(Task input)
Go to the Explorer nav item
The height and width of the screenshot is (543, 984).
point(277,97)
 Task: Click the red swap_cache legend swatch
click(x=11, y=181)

(Task directions) Gather every line of the material above that contains the string "swatch", and reproduce each one in full.

(Worked answer)
 Task: Click the red swap_cache legend swatch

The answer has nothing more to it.